In the intervening years, Gillian Anderson’s agent Dana Scully has moved on since the FBI closed the X-Files division.
Her work as a surgeon at a Washington, D.C. hospital is focused on helping children with physical deformities, and she exhibits little interest, at first, in being drawn back into exploring the unexplained.
For his part, Mulder has remained a true believer, living the life of a hermit obsessed with real and imagined conspiracies. Early on, to set the proper mood, Mulder mulls the question: “Are we truly alone, or are we being lied to?”

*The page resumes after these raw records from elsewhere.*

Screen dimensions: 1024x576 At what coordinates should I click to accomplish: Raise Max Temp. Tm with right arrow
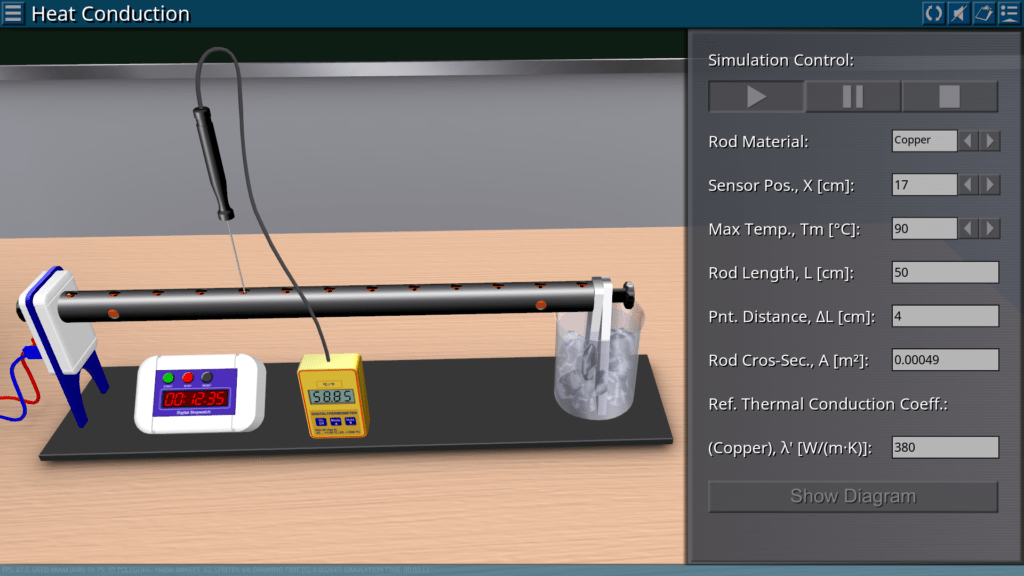(x=990, y=229)
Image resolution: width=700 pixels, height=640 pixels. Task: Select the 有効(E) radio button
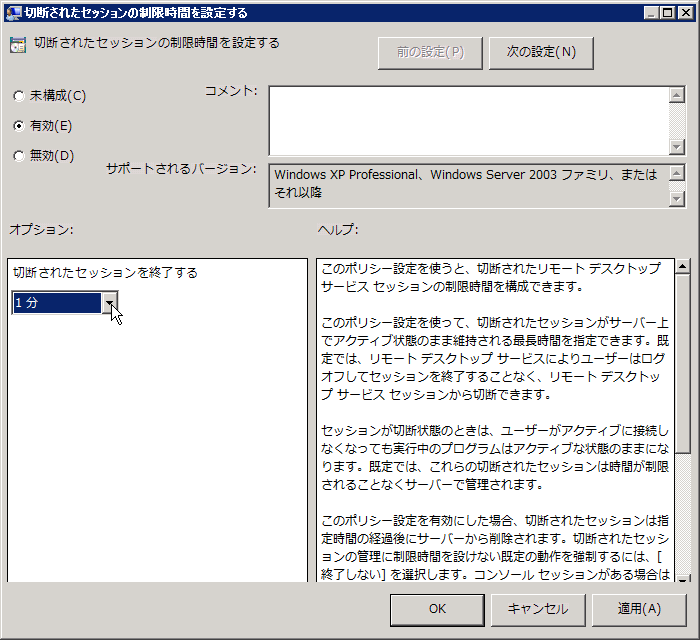click(x=18, y=126)
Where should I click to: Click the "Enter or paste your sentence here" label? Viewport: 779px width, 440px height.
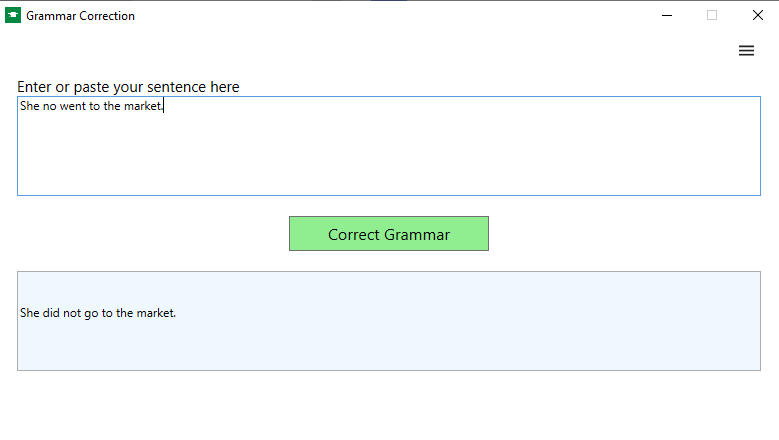click(x=128, y=87)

In his heart, Mulder agrees with second part to his question. One must ponder the thought of him sitting in his remote cabin wearing the proverbial tin-foil hat as a precautionary measure against the reach of the military-industrial complex spying on his every move.
Though Scully may be reluctant to pick up where the X-Files left off, Mulder manages to lure his former partner back into the fold when they meet alarmist talk-show host Tad O’Malley (Joel McHale).
The opinionated TV talker rambles about conspiracies from the false flag of 9/11 to NSA data mining and phone conversation surveillance, but his discovery of a mystery woman with an alien abduction tale is all that is necessary to revive Mulder’s instinctual fixations.
The show’s maxim of “the truth is out there” is the guiding principle to the revival of “The X-Files,” and that’s all that might be necessary for the legions of fans of the original series.
As for me, I am waiting for someone to explain the mystery of pop culture fascination with the Kardashians.
Tim Riley writes film and television reviews for Lake County News.